The use of hibernation induction triggers for cardiac transplant preservation.

Cardiac transplant is hindered by donor shortage and preservation time. Extended extracorporeal preservation could increase the number and distribution of hearts for transplantation. Interestingly, mammalian hibernation biology closely parallels the altered cardiac cellular physiology noted with hypothermic organ storage. The present study undertook to test whether treatment with hibernation induction triggers could improve myocardial functional recovery following prolonged ischemic storage in a nonhibernating mammalian model.
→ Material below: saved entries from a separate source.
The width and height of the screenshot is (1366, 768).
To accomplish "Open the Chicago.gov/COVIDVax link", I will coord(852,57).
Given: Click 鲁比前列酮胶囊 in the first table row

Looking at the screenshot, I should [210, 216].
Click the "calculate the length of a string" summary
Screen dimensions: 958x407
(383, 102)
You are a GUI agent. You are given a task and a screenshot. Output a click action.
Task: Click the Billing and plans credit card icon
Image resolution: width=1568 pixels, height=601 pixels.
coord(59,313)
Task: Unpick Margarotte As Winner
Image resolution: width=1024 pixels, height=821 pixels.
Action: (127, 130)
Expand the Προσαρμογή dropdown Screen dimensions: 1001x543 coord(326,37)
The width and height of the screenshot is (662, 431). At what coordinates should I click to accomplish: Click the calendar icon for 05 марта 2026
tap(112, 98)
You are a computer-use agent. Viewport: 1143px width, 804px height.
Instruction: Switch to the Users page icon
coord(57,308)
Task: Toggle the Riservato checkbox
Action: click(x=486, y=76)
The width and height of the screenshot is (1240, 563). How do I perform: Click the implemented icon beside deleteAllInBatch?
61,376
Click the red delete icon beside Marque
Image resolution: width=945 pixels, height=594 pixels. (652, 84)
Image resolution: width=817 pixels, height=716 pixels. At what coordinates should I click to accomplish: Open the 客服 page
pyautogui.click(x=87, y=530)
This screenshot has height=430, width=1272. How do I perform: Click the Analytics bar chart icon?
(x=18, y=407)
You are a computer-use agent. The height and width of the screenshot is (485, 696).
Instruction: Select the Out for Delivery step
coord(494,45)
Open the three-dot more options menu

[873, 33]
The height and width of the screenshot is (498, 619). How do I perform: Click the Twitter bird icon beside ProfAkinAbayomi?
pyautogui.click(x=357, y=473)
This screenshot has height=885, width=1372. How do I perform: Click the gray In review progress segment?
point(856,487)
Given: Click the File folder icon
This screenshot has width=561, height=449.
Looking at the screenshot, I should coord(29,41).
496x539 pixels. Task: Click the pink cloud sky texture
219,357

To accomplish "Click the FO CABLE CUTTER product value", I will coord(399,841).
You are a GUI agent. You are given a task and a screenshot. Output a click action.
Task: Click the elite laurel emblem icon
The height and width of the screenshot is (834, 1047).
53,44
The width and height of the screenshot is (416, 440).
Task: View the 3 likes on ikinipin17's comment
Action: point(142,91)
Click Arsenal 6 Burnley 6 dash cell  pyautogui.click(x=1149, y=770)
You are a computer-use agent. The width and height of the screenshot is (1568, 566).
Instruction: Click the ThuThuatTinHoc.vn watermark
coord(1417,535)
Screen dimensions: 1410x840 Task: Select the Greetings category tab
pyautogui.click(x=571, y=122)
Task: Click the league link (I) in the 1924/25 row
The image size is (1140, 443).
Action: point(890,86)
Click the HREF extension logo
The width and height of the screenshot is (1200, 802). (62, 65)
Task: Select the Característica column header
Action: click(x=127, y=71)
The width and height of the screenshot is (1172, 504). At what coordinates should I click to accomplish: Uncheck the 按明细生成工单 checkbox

To study this hypothesis, isolated rabbit hearts had baseline functional and metabolic parameters recorded and then received either hypothermic storage only or standard cardioplegia, or cardioplegia containing 1 mg/kg D-Ala2-Leu5-enkaphalin (DADLE), which mimics natural hibernation, or preperfusion with DADLE, administered for 15 min at 2 mmol, 25 min prior to cardioplegic ischemia. Hearts were then subjected to 18 hr of global ischemic storage at 4 degrees C. Isovolumic developed pressure, coronary flows, and myocardial oxygen consumption were significantly improved with DADLE pretreatment vs. all groups after storage and reflow. Furthermore, DADLE hearts demonstrated better histological ultrastructure preservation following prolonged storage ischemia. This study demonstrates that hibernation protection with DADLE is beneficial for prolonged cardiac storage. The use of hibernation induction triggers is promising for organ preservation and deserve further mechanistic study.